Scroll, scroll, tap, scroll. What are we doing to us? Do we realize, on any level, what this infinite sluice of irritation is doing to our minds? Separate from the inherent strangeness of being a player in the middle of it all, knowing on some surreal butterfly-effect level that every single thing about players is now essentially material, product, public property to be repackaged and traded.

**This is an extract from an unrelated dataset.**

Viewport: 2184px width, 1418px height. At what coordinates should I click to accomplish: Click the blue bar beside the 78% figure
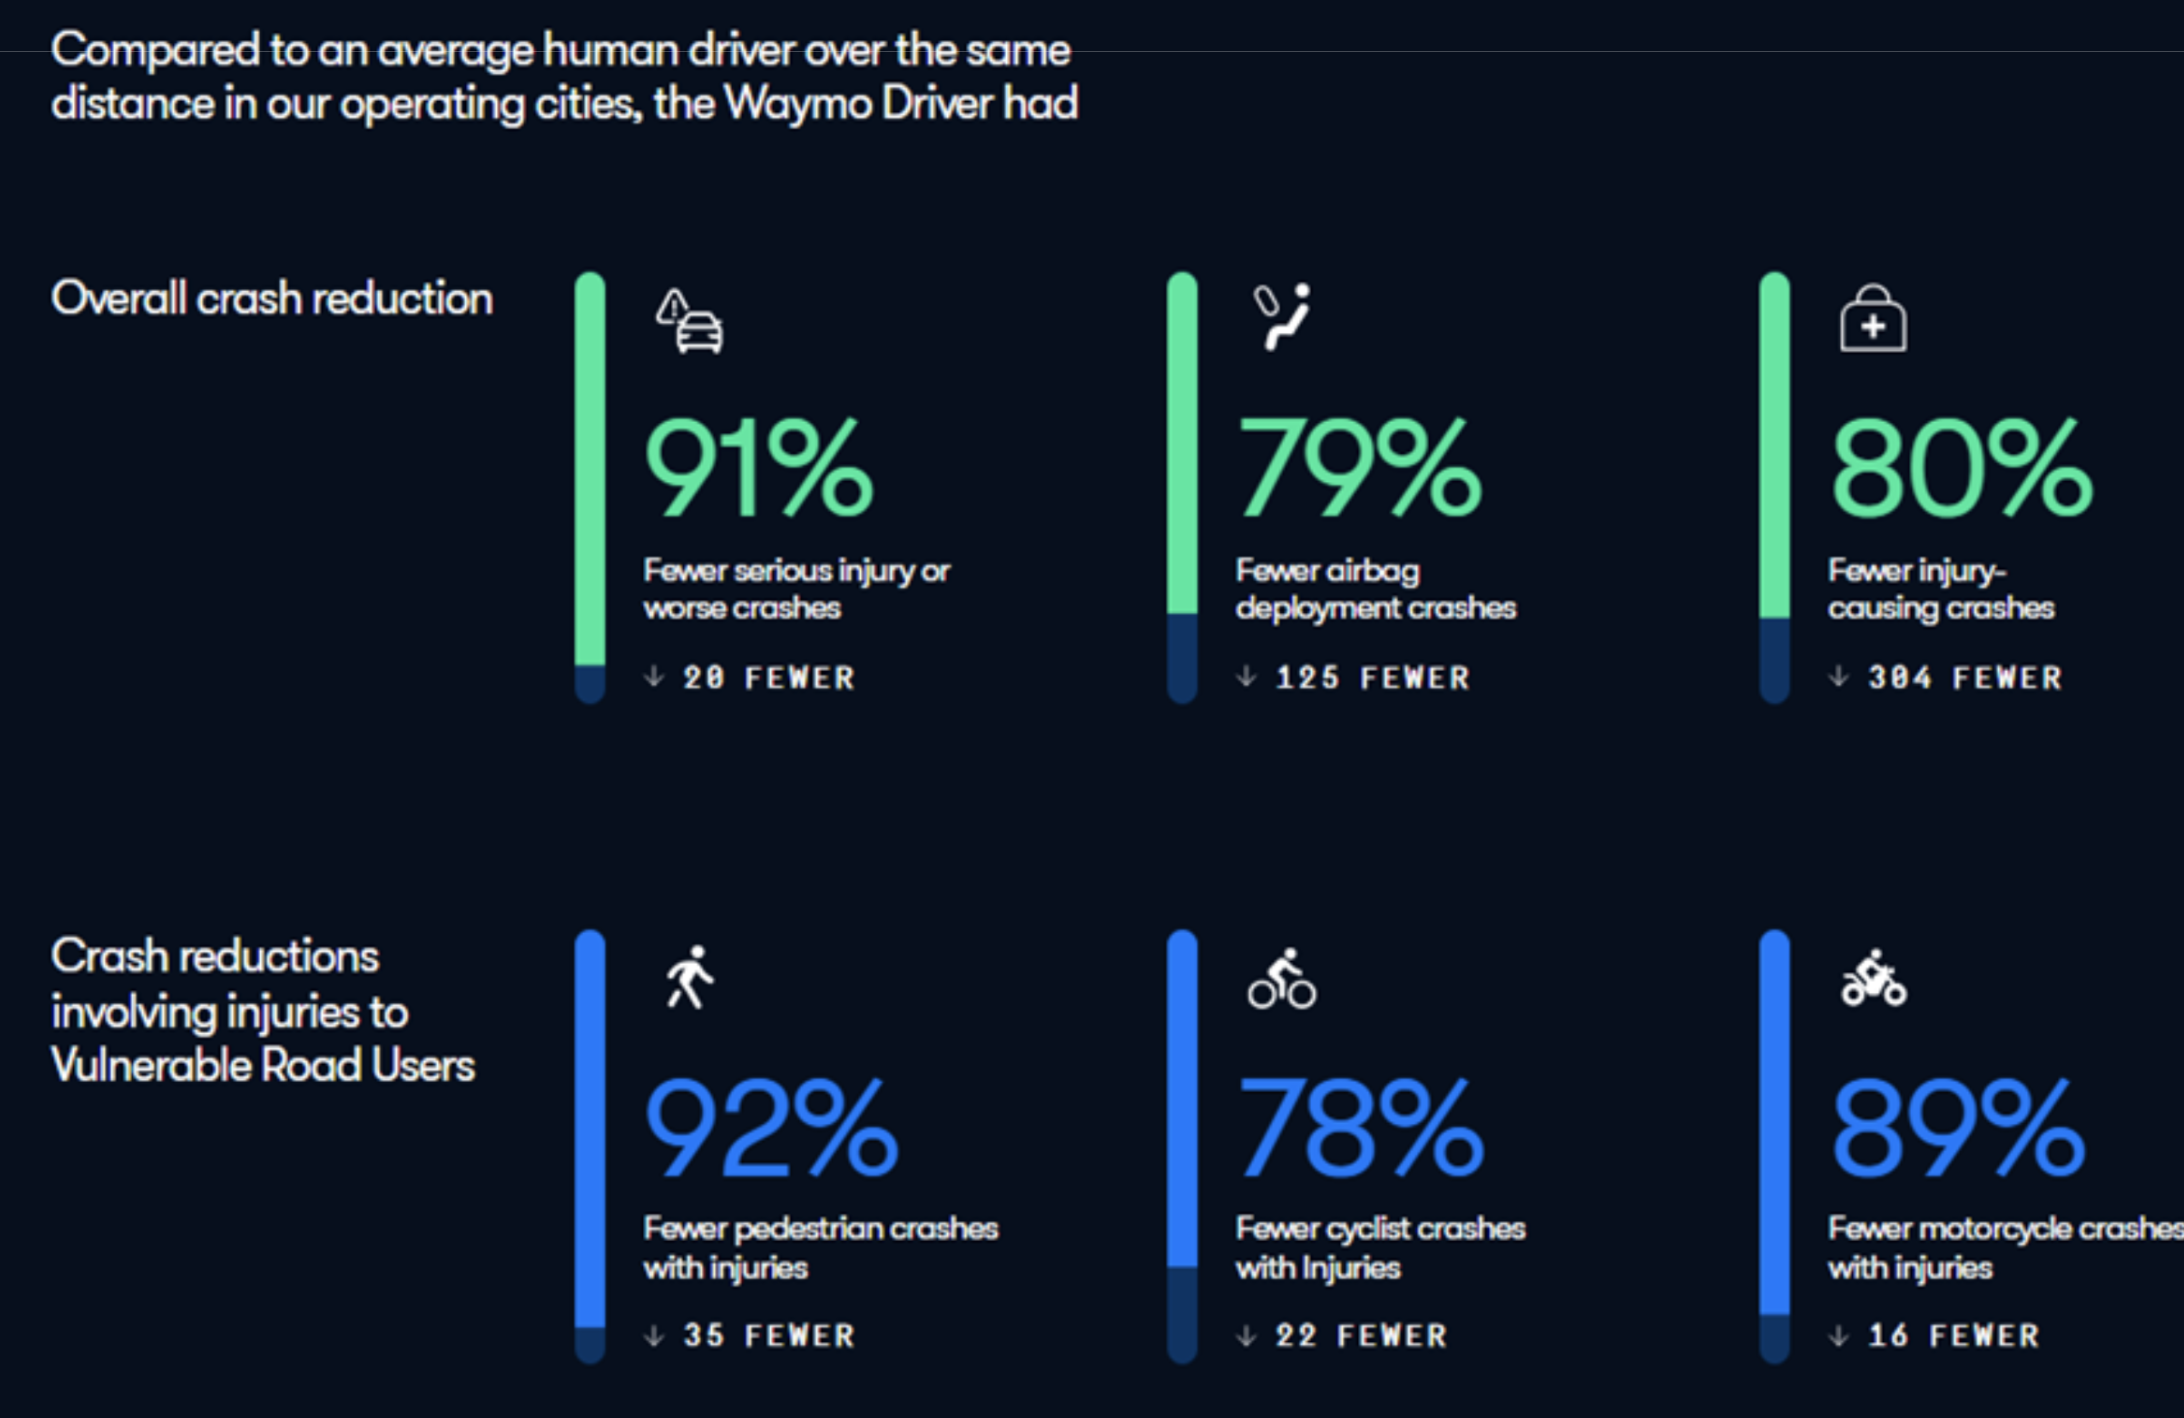tap(1182, 1100)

Indeed, partly this is because it's Manchester United, the corpse that continues to feed the narrative, a major institution that must constantly be producing the big feelings. However, partly this is a seasonal affliction, a pendulum of opinion most visibly and cruelly observed at this season, roughly four weeks after the window has closed. Throughout the summer we have been coveting footballers, eulogising them, salivating over them. Now, just a few weeks in, a lot of those very players are already being disdained as broken goods. Is it time to be concerned about Jamie Gittens? Did Arsenal actually need their striker wise? What was the point of Randal Kolo Muani?

A Wider Issue

It feels appropriate that Sesko meets Liverpool on the weekend: a team at once on a long unbeaten run at home in the league and somehow in their own state of feverish crisis, like filing a a report on a person who popped to the shops half an hour ago. Defensively suspect. Mohamed Salah finished. Alexander Isak an expensive flop. The coach bald.

Maybe we have failed to understand the way the narrative of football has begun to supplant football itself, to inflect the way we view it, an entire sport reoriented around discussion topics and immediate responses, something that happens in the background while we scroll through our devices, incapable to detach from the constant flow of opinions and further hot takes. It may be Sesko bearing the brunt right now. However, everyone is sacrificing something in this process.

Gregory Nelson
Gregory Nelson

A seasoned esports analyst and coach with over a decade of experience in competitive gaming strategies.